Qualsiasi uomo è figlio di Dio, anche Giuseppe, anche Gesù. Ma quest’ultimo è doppiamente figlio di Dio, in quanto è l’Unigenito. Che si sappia, il Signore non ha copulato con nessun altro che con la sedicenne moglie di Giuseppe. E conseguenza di quest’atto sacro è la nascita di questo povero e miracoloso Cristo nostro.
E il disgraziato incontra ora un Vecchio Barbuto (Dio, che già aveva conosciuto, anche se prima aveva assunto una forma nebulosa) e un altro Essere che gli somiglia parecchio, ma “più giovane e con meno rughe”, il Diavolo. Cristo lo riconosce: è il suo antico Pastore, che aveva il compito di tenere a bada il giovane: “Dovevi pur vivere con qualcuno, con me non era possibile, con la tua famiglia non volevi, rimaneva soltanto il Diavolo”. Così gli spiega un quasi ironico Signore.
******************************
Breve esercizio A
Secondo il brano su Cristo, Dio e il Diavolo, quale compito aveva il Pastore nei confronti del giovane?
Il brano e l'elenco sono materiali distinti e non hanno legami tra loro.
******************************
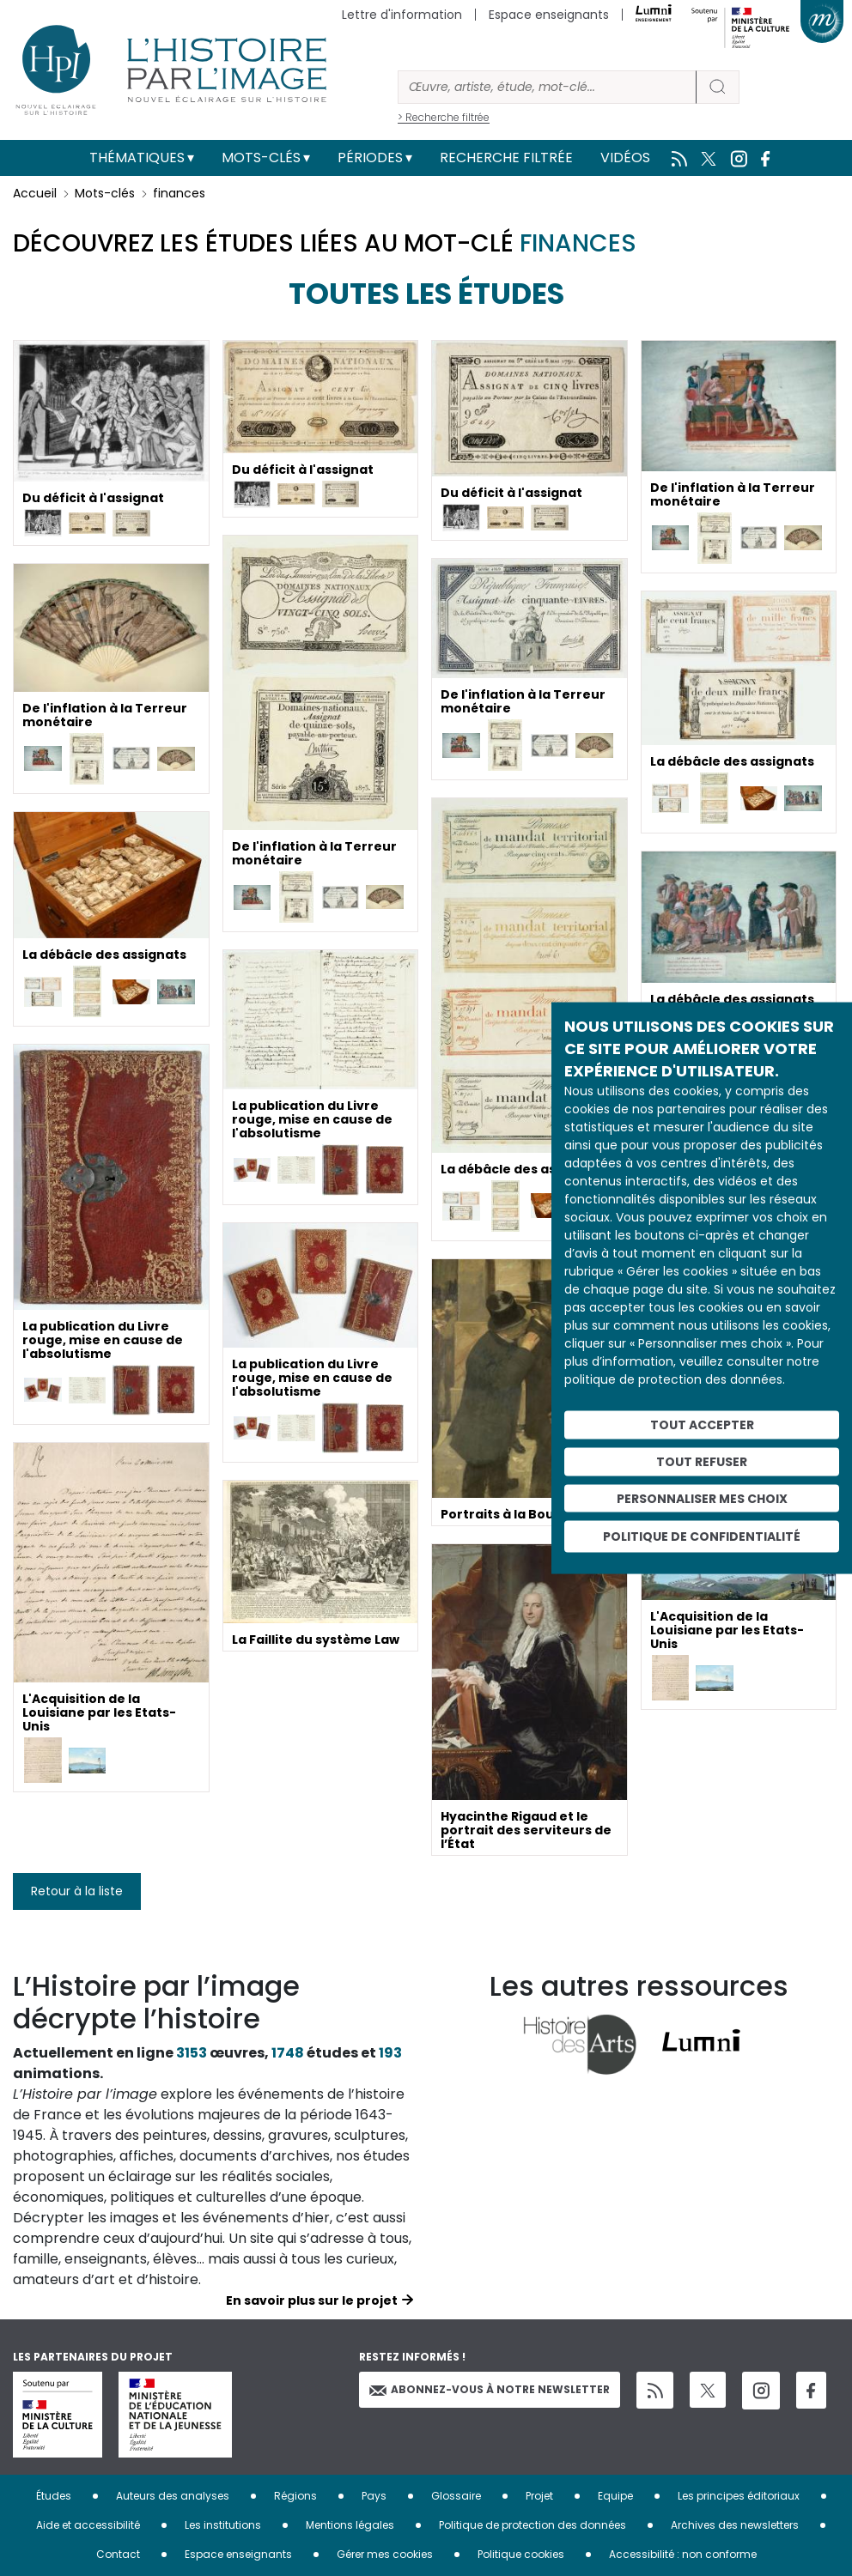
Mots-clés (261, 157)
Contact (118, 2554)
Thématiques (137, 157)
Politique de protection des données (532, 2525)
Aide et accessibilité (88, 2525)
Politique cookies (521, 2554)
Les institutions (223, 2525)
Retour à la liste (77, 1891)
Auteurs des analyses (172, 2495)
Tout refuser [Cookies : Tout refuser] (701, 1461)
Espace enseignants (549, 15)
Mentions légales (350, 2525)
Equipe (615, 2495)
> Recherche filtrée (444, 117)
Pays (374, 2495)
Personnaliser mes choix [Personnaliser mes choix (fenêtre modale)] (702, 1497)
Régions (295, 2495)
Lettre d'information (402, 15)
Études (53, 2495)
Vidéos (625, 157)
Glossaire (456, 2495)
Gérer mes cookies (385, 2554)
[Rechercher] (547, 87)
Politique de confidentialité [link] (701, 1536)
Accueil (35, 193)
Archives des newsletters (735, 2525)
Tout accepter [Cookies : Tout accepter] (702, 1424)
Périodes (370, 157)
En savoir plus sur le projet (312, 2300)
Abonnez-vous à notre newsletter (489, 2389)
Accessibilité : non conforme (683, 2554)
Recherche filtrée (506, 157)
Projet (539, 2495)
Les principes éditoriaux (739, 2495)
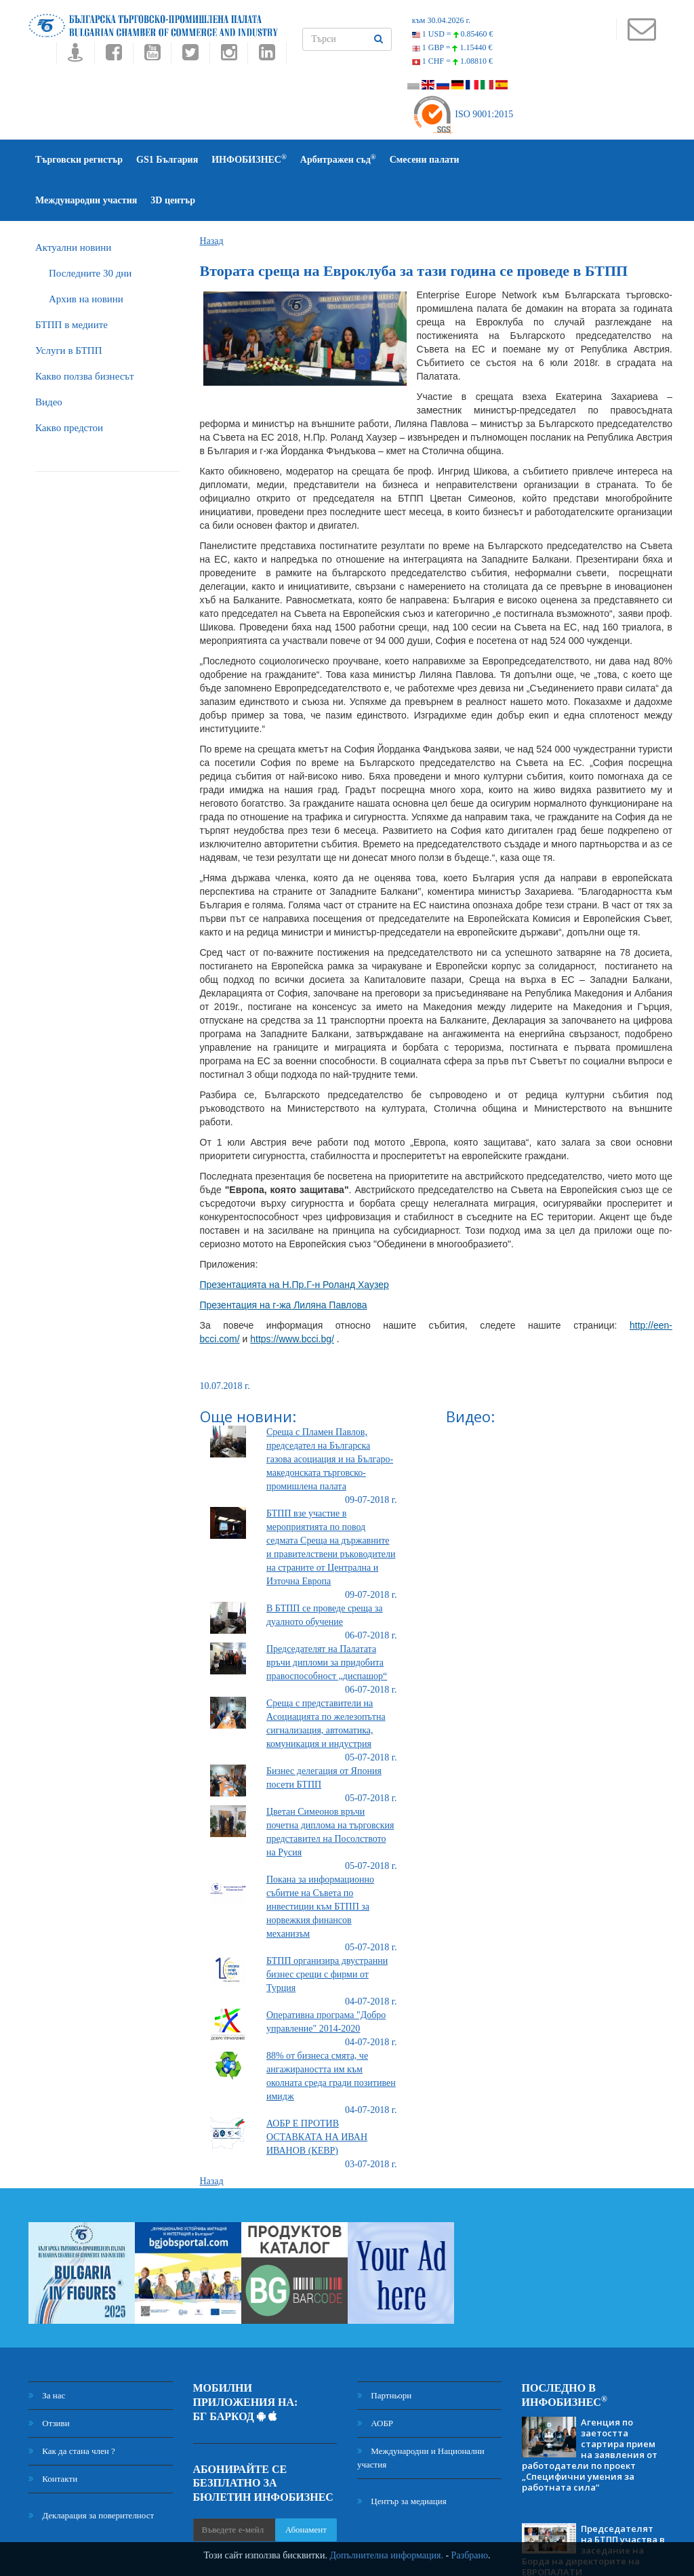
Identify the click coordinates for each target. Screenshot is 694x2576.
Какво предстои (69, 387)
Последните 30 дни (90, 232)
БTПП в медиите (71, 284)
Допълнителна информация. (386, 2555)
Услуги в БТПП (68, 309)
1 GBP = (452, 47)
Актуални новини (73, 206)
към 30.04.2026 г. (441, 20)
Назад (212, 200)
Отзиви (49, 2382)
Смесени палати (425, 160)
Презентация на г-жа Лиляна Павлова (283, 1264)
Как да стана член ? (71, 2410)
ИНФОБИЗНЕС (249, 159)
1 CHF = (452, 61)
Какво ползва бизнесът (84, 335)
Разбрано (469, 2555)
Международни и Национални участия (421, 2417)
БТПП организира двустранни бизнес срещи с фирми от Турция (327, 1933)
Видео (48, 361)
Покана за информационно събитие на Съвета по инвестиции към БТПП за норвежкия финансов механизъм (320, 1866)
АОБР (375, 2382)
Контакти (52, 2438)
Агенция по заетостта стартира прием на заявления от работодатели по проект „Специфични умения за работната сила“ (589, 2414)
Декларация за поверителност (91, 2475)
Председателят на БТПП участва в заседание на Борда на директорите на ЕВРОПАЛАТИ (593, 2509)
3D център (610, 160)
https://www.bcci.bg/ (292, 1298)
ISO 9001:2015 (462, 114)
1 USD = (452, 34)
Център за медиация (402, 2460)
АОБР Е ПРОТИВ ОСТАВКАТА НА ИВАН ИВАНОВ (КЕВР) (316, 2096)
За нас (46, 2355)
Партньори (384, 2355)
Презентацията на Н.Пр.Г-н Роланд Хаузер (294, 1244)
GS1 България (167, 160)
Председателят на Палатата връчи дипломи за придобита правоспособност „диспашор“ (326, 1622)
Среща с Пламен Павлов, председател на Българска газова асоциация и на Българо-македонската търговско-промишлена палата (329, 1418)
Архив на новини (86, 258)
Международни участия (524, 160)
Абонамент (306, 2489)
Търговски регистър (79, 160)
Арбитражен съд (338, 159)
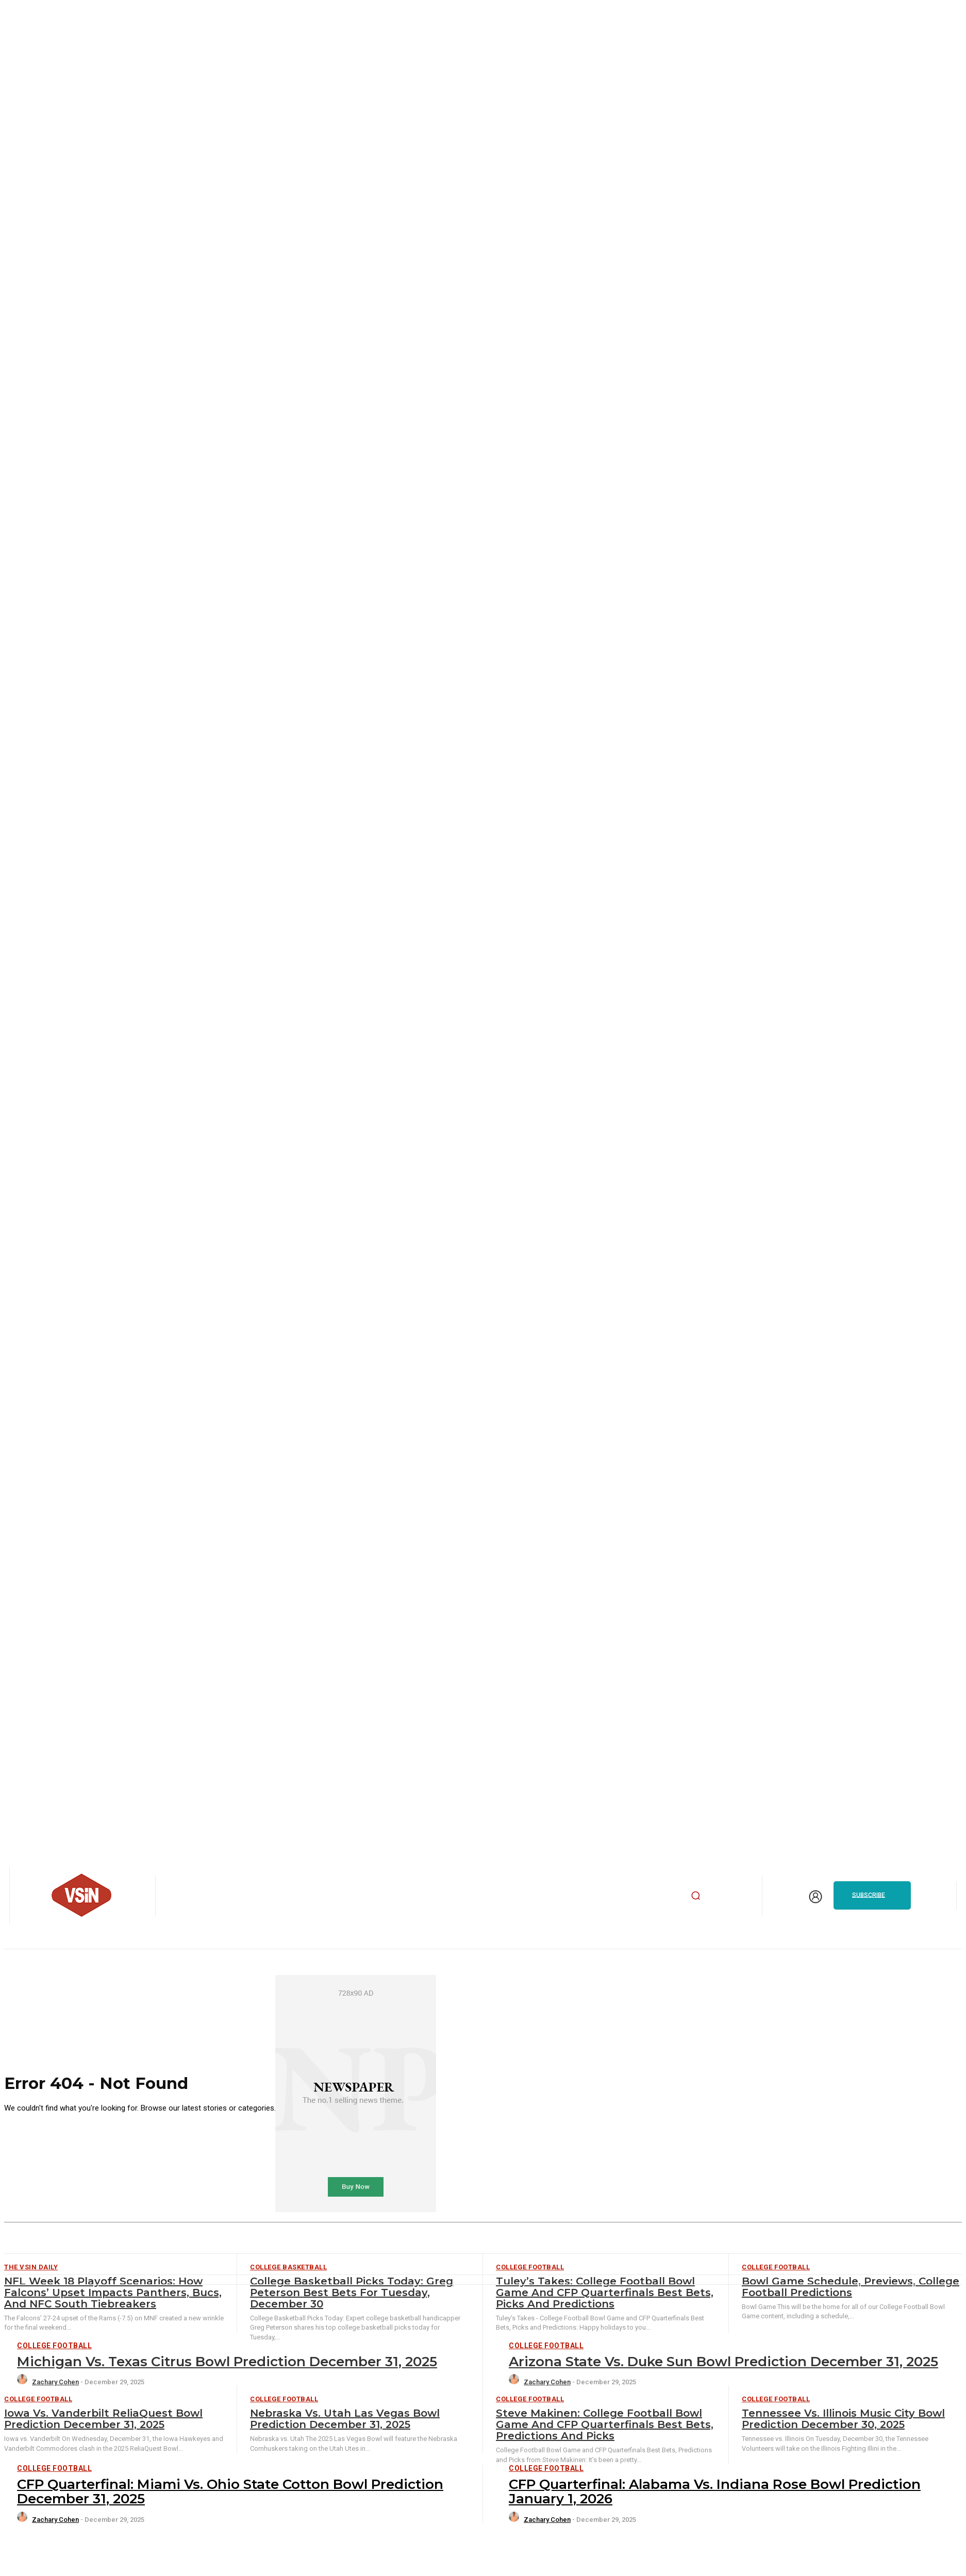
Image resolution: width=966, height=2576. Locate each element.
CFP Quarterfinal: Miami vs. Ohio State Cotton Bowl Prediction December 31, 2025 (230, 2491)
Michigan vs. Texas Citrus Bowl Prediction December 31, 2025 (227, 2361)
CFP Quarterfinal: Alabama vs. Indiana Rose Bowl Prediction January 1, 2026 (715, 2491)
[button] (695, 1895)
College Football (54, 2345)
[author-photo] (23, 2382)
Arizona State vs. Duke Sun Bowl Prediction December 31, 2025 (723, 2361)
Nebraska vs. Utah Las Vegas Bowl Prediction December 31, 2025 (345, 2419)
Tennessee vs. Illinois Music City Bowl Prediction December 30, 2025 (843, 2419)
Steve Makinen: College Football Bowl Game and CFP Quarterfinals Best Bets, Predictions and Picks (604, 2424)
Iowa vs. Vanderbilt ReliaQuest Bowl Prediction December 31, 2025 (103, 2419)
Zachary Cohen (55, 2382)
******************************
Breve esercizio B
Nell'elenco, parti dalla riga che contiene "https://www.bcci.bg/ (292, 1298)" e fermati dopo quella che contiene "Arizona State vs.". Riscrivi queste righe sostituendo "Prediction" con "Pronostico" senza cambiare nient'altro, e lascia fuori dalla risposta le immagini.

Soluzione svolta A
Aveva il compito di tenere a bada il giovane.

Soluzione svolta B
https://www.bcci.bg/ (292, 1298)
ISO 9001:2015 (462, 114)
1 USD = (452, 34)
Център за медиация (402, 2460)
АОБР Е ПРОТИВ ОСТАВКАТА НА ИВАН ИВАНОВ (КЕВР) (316, 2096)
За нас (46, 2355)
Партньори (384, 2355)
Презентацията на Н.Пр.Г-н Роланд Хаузер (294, 1244)
GS1 България (167, 160)
Председателят на Палатата връчи дипломи за придобита правоспособност „диспашор“ (326, 1622)
Среща с Пламен Павлов, председател на Българска газова асоциация и на Българо-македонската търговско-промишлена палата (329, 1418)
Архив на новини (86, 258)
Международни участия (524, 160)
Абонамент (306, 2489)
Търговски регистър (79, 160)
Арбитражен съд (338, 159)
Image resolution: width=966, height=2576. Locate each element.
CFP Quarterfinal: Miami vs. Ohio State Cotton Bowl Pronostico December 31, 2025 (230, 2491)
Michigan vs. Texas Citrus Bowl Pronostico December 31, 2025 (227, 2361)
CFP Quarterfinal: Alabama vs. Indiana Rose Bowl Pronostico January 1, 2026 (715, 2491)
[button] (695, 1895)
College Football (54, 2345)
[author-photo] (23, 2382)
Arizona State vs. Duke Sun Bowl Pronostico December 31, 2025 (723, 2361)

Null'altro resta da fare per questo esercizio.